TW: Sexual Assault
I was woken up by fingers in my pants, while you played with the private parts of my body like a piano. But you couldn’t play. In shock, I froze, not knowing what to do with the nausea I felt from the sickening smell of alcohol on your breath, spreading across the room. You were drunk and came back to haunt me in my sleep.
It was a long ride to Limpopo, where her grandparents stayed. I was excited to meet her grandmother. Filled with the excitement of a 4-year-old, I couldn’t contain it. She was close to me, and I was close to her, “why didn’t she say anything?” I thought in distress. I suppose she didn’t want to bring shame to her family. But to whom am I kidding. I didn’t know that a man did not have the right to touch me unless I said so. Perhaps that explains why I sit in uncomfortable situations and I struggle to say no. So I froze while I pretended to sleep. Your fingers lingered while I felt an uncomfortable sensation of shivering and goosebumps from the fear you instilled in me. Thank you for making me hate the feeling of a man’s fingers caressing me. Thank you for reminding me everyday of the filth you have covered me with that I worry I will spread it to the people I love.

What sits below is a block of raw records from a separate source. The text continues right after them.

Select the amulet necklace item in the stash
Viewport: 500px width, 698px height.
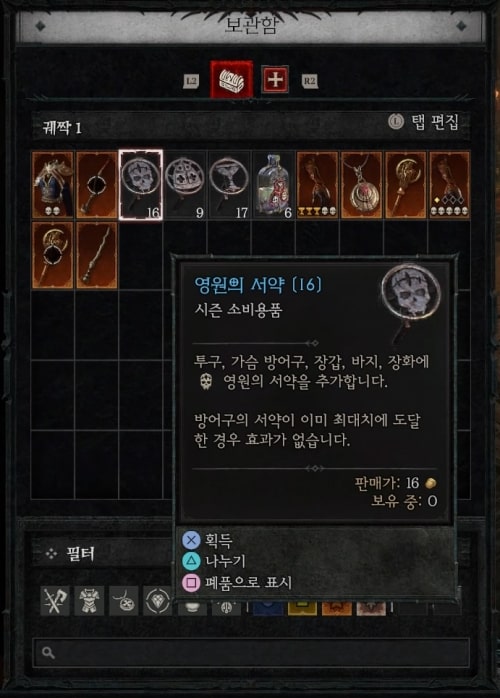tap(362, 185)
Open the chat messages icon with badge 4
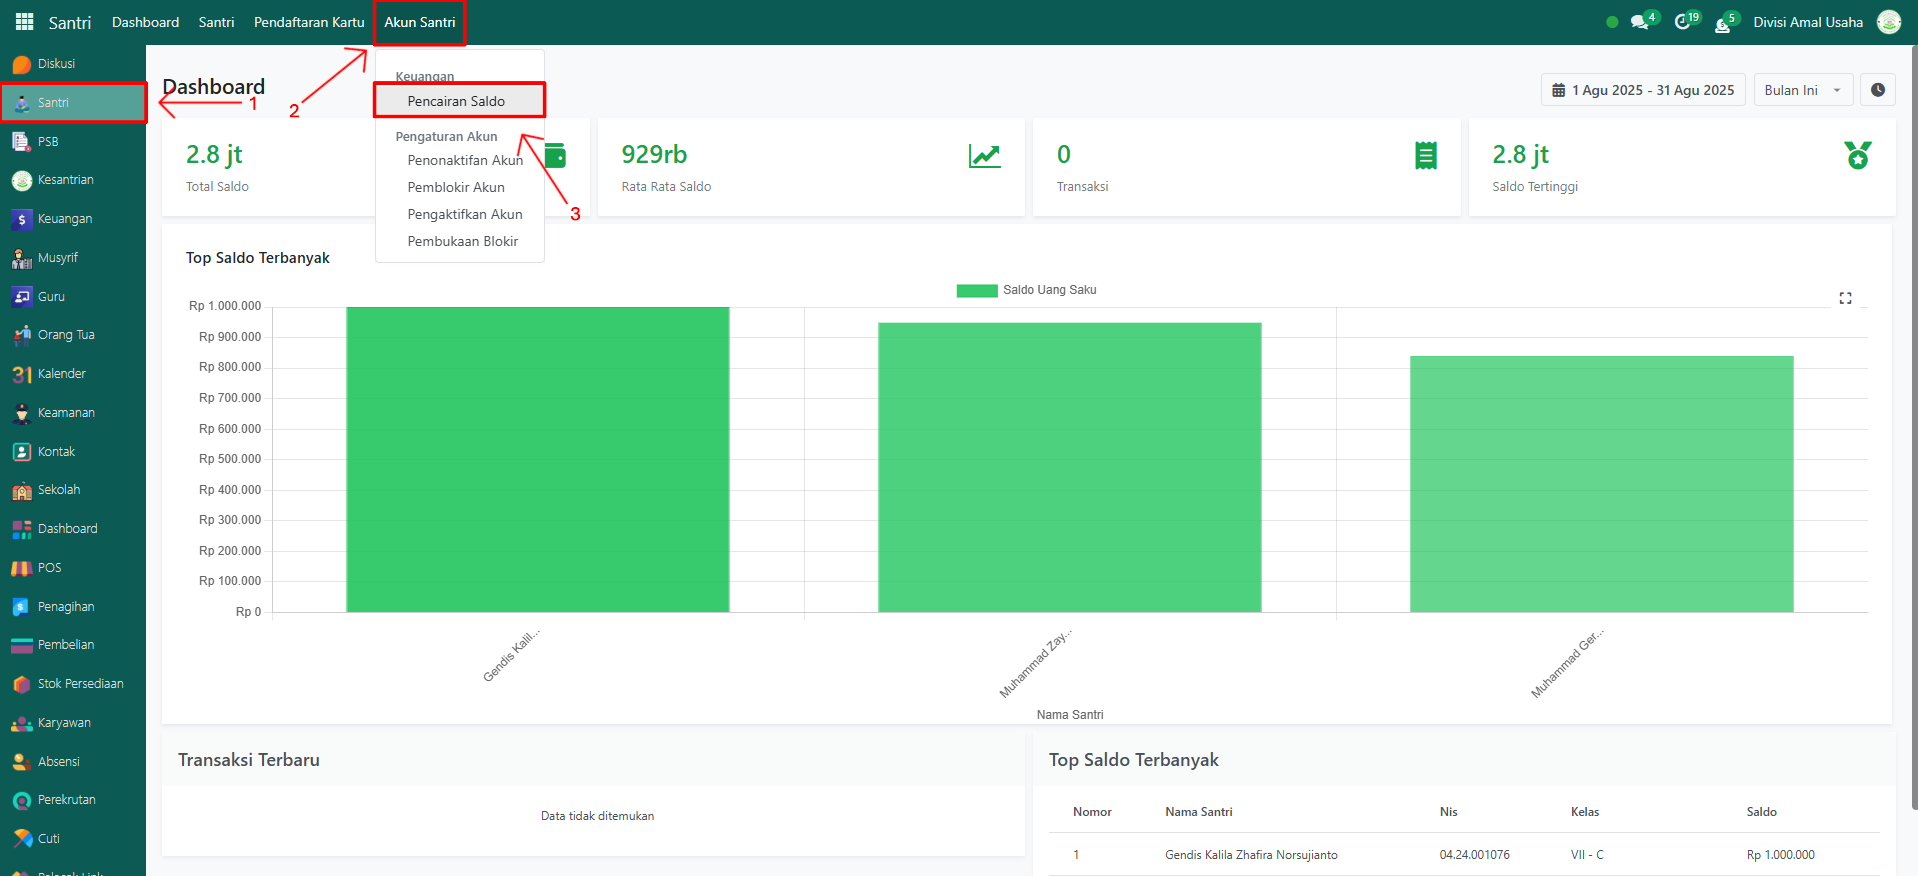 coord(1640,22)
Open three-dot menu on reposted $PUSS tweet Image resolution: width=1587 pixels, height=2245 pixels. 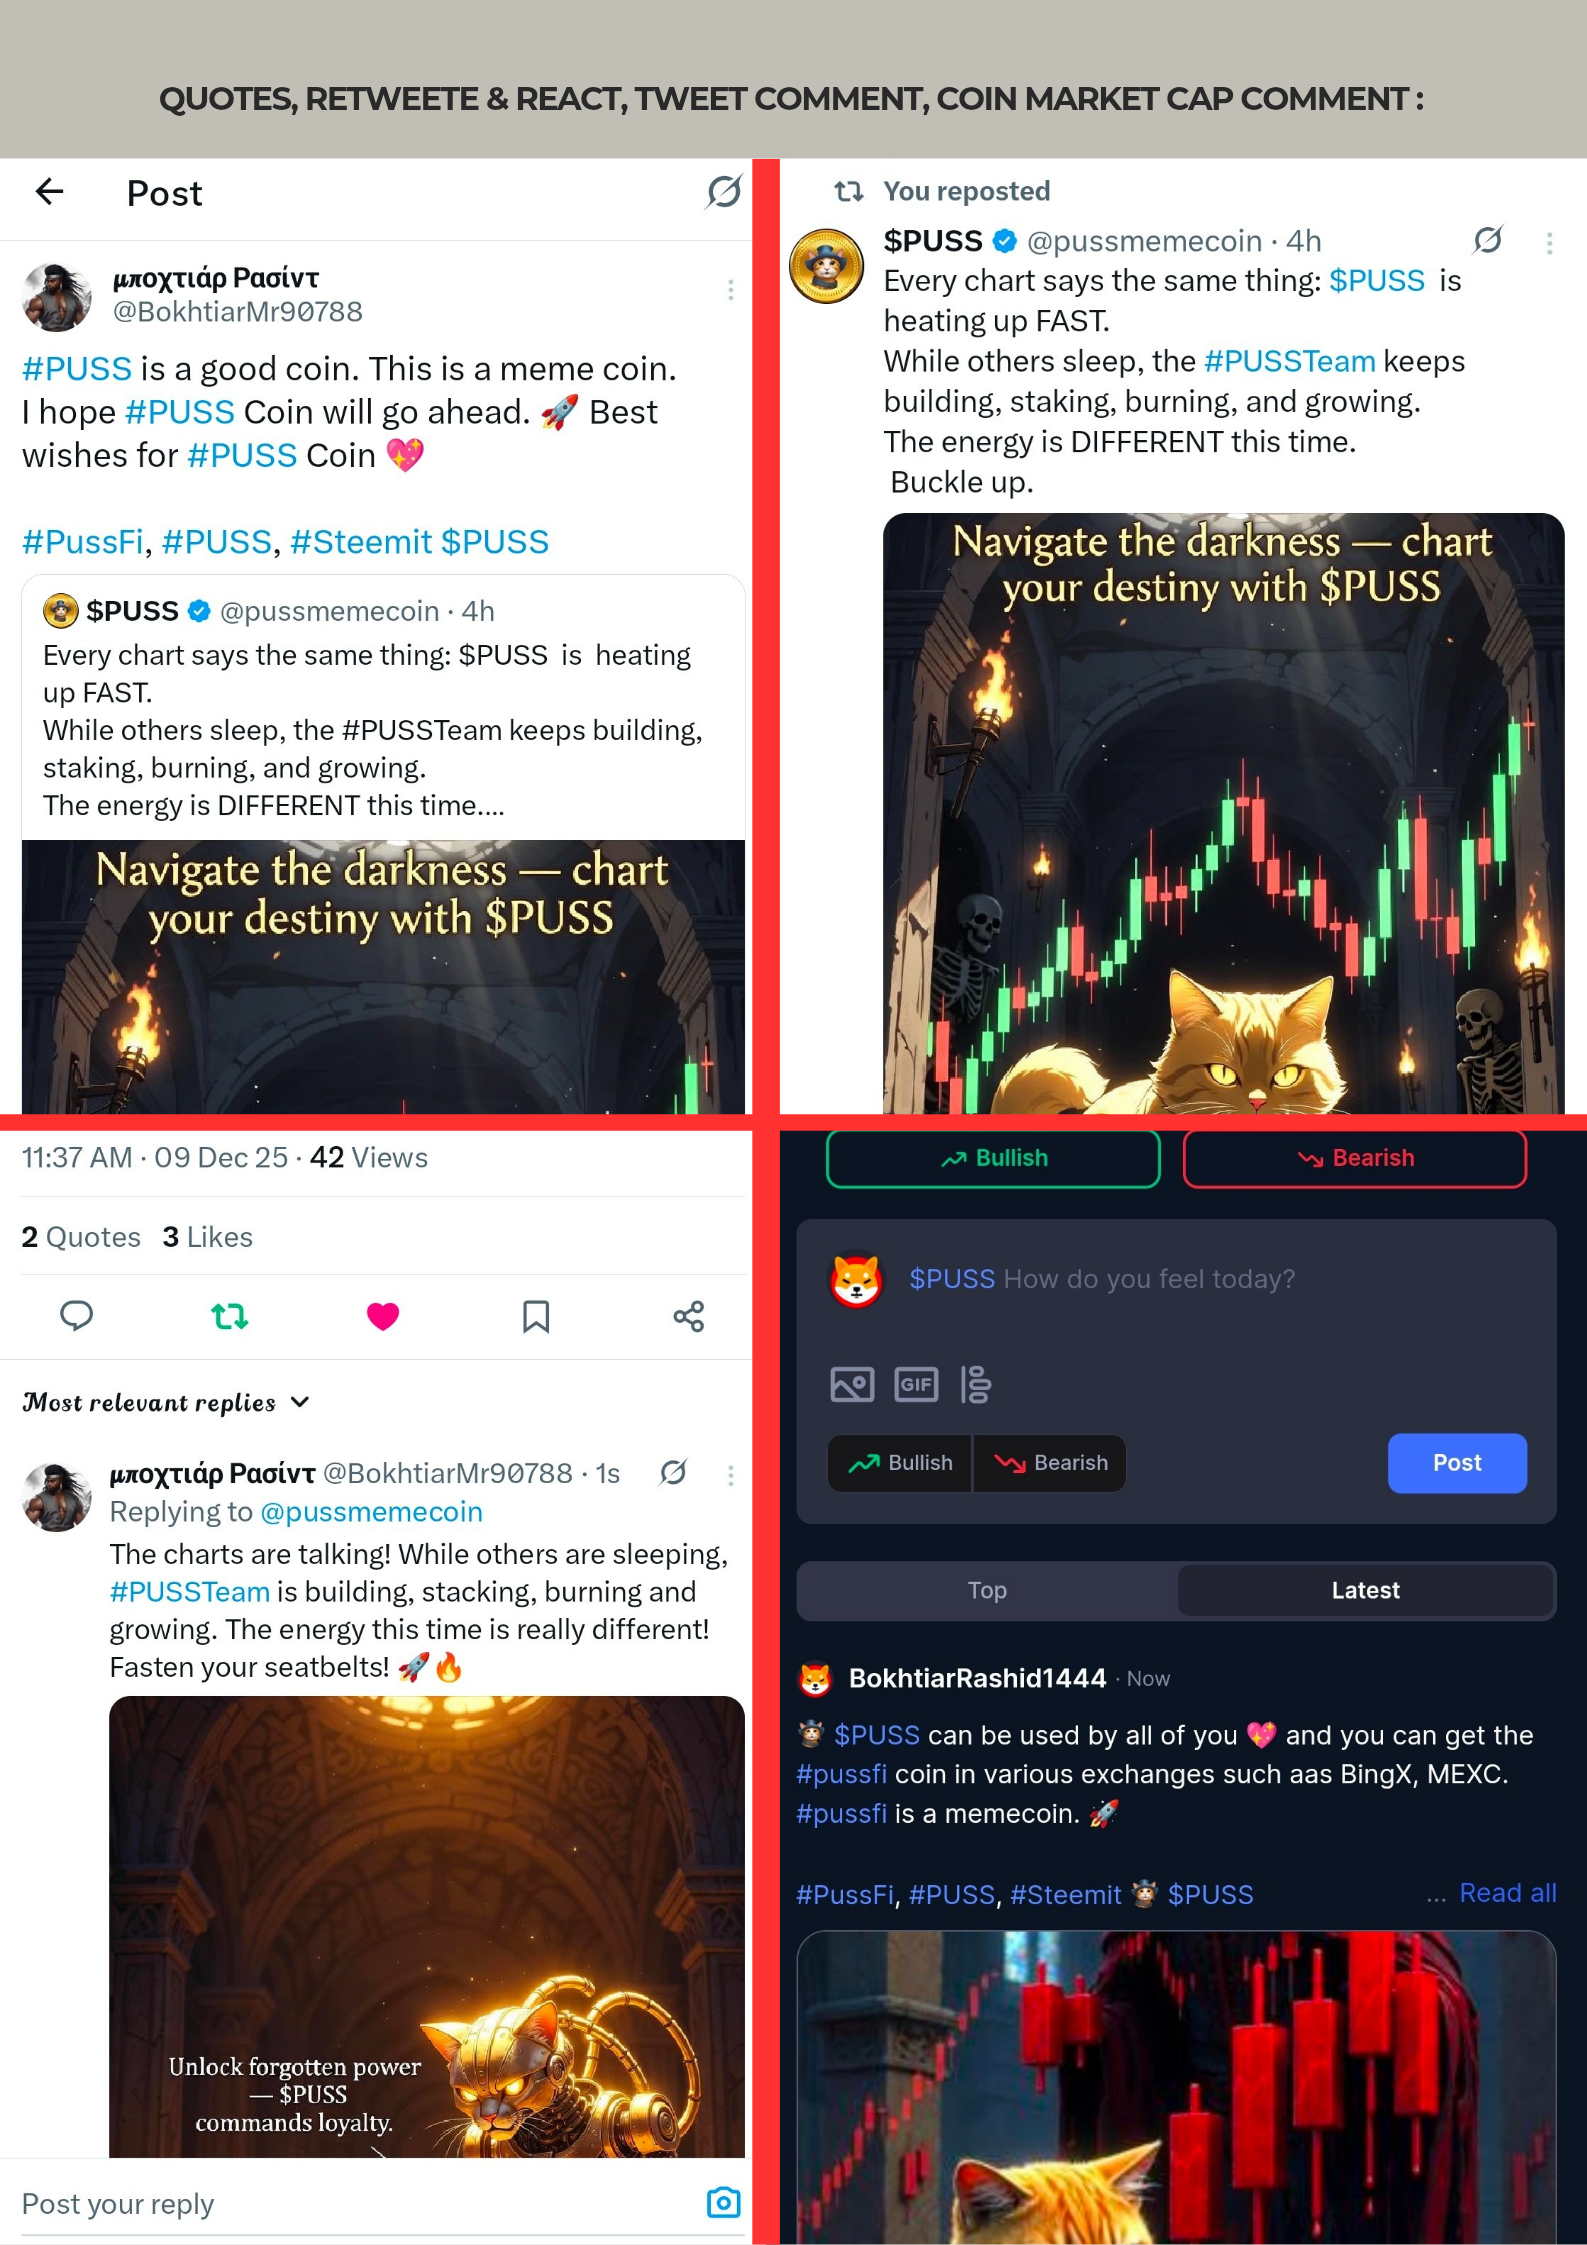tap(1549, 243)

I’m confused. It was many years ago. I was 14 years of age and had never been touched by a man. I was afraid of my first kiss. The thoughts of sex at that age sickened me, yet, I still imagined that the first man who touched me would bring safety and security. Oh, how you’ve stripped me from that moment forever. Best friend, why didn’t you say anything? Why didn’t I say anything? Would they have believed me that their drunken son could potentially be a rapist? Were you afraid that you would lose me as a best friend? I lost a part of me to you, to the man that took away everything I desired to experience with my consent.
To the man that stripped me away from that, FUCK YOU!